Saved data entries
- Opening Delimiter -

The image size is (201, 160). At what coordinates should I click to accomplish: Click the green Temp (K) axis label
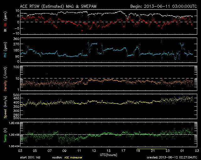click(x=5, y=135)
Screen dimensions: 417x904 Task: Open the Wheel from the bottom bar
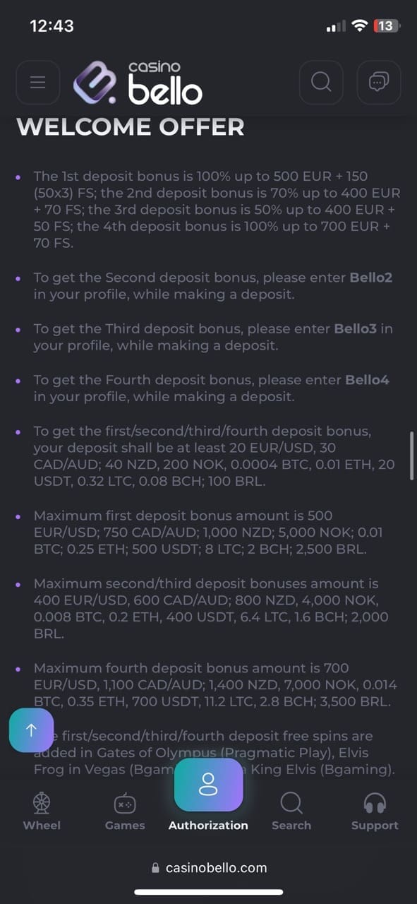(x=42, y=811)
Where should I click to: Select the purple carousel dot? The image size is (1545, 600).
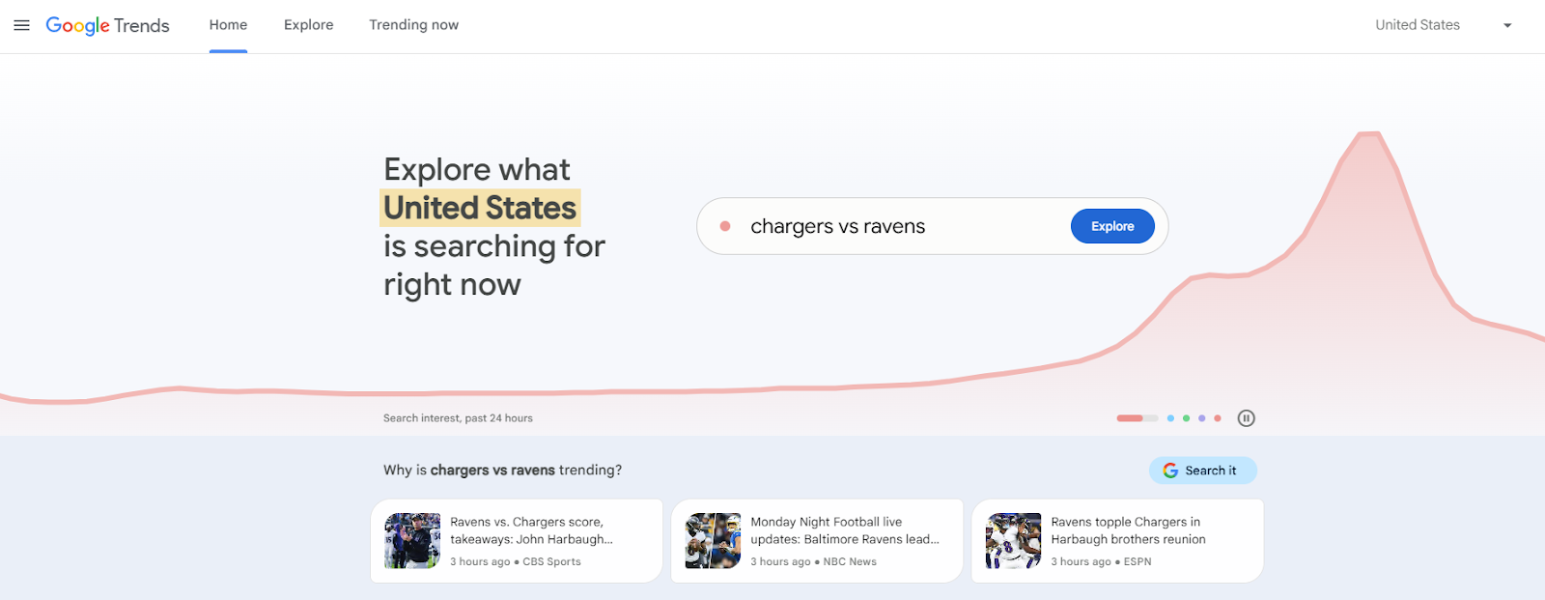1202,417
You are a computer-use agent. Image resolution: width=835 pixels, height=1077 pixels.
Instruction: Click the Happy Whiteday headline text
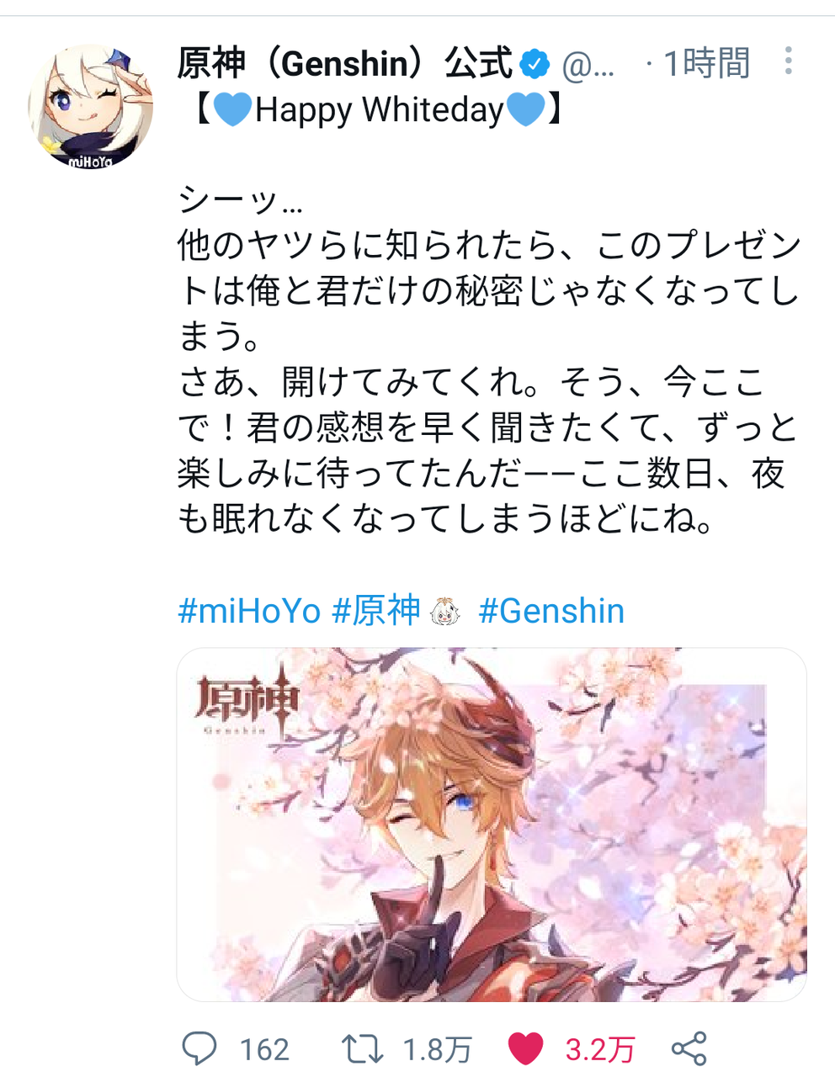tap(379, 110)
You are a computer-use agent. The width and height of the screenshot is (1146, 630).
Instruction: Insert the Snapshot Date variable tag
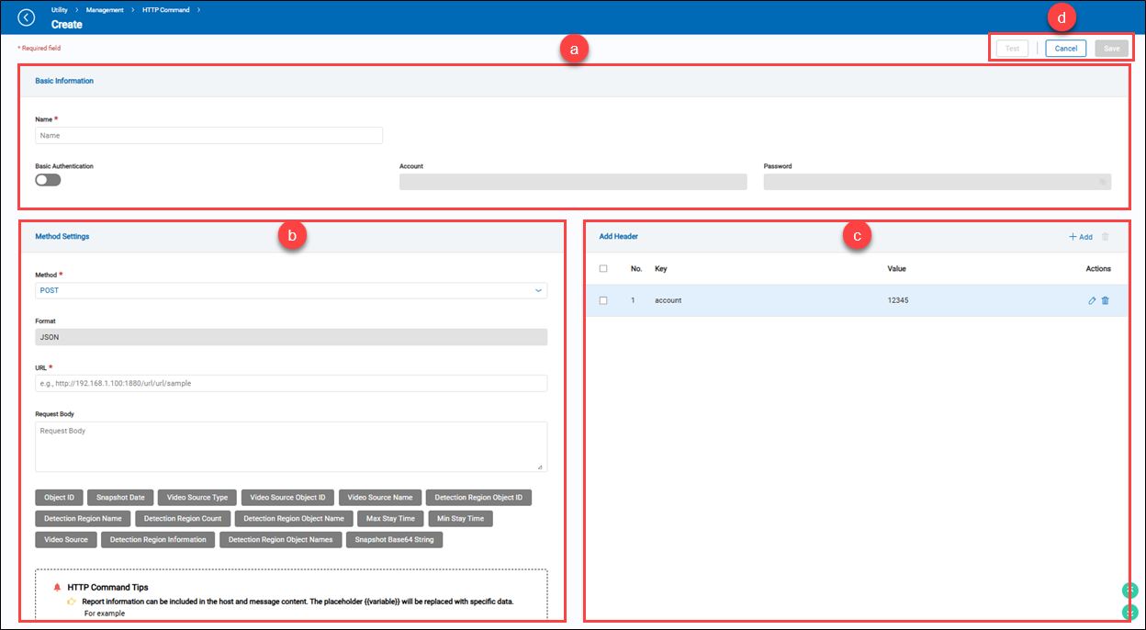120,498
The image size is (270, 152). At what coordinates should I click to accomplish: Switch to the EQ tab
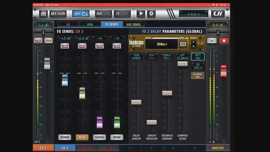coord(68,24)

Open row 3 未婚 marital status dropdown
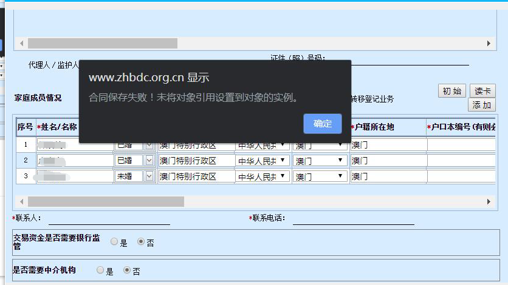(149, 176)
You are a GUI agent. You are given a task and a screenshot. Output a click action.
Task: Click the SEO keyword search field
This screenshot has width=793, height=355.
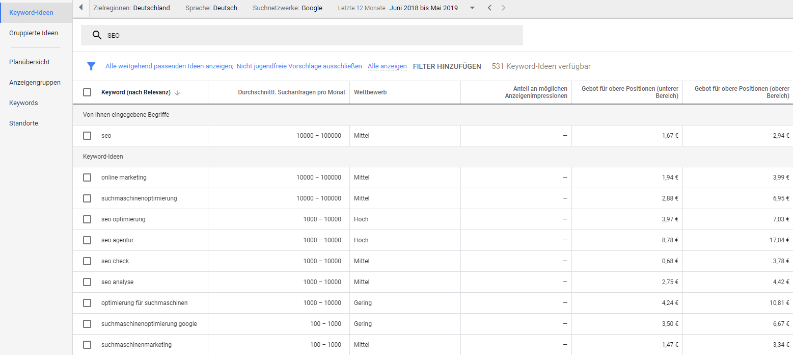click(x=306, y=35)
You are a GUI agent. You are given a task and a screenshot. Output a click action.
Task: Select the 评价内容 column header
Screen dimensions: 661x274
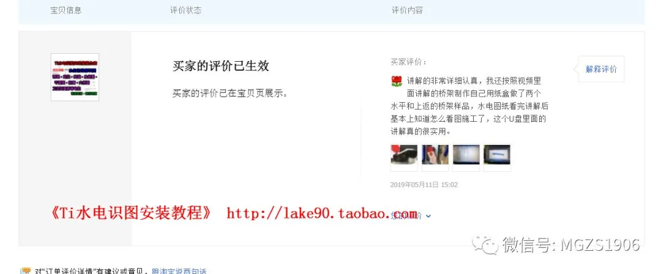point(407,10)
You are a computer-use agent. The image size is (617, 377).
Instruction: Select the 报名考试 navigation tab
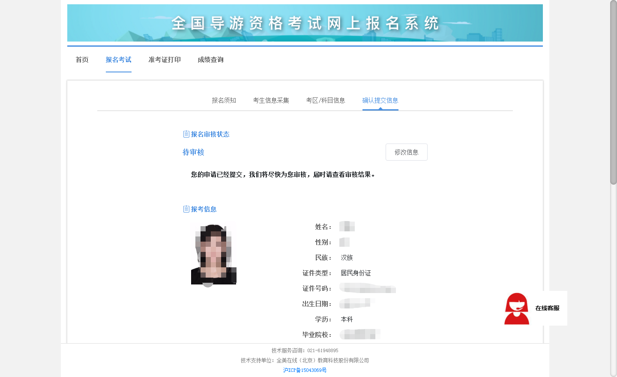coord(119,60)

- Closing Delimiter -

The copy should match each line above exactly and contain no images.

◆ Answer box
The image size is (201, 160). At what coordinates should I click to accomplish: Click the green Temp (K) axis label
click(x=5, y=135)
Screen dimensions: 417x904 Task: Open the Wheel from the bottom bar
(x=42, y=811)
Where should I click to: Select the purple carousel dot? The image size is (1545, 600).
1202,417
You are a computer-use agent. Image resolution: width=835 pixels, height=1077 pixels.
Instruction: Click the Happy Whiteday headline text
tap(379, 110)
You are a computer-use agent. The width and height of the screenshot is (1146, 630).
Instruction: Insert the Snapshot Date variable tag
120,498
The image size is (270, 152). At what coordinates should I click to accomplish: Switch to the EQ tab
coord(68,24)

Open row 3 未婚 marital status dropdown
(149, 176)
You are a GUI agent. You are given a task and a screenshot. Output a click action.
Task: Click the SEO keyword search field
This screenshot has width=793, height=355.
click(x=306, y=35)
You are a GUI agent. You are given a task and a screenshot. Output a click action.
Task: Select the 评价内容 column header
Screen dimensions: 661x274
point(407,10)
You are a computer-use agent. The image size is (617, 377).
Instruction: Select the 报名考试 navigation tab
coord(119,60)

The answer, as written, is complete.